Listed entries →
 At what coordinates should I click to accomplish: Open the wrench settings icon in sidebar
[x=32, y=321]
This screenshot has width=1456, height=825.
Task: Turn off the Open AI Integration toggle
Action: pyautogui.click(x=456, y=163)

The task →
Set down all of the data above again, exactly.

Task solution →
 At what coordinates should I click to accomplish: Open the wrench settings icon in sidebar
[x=32, y=321]
This screenshot has width=1456, height=825.
Task: Turn off the Open AI Integration toggle
Action: pyautogui.click(x=456, y=163)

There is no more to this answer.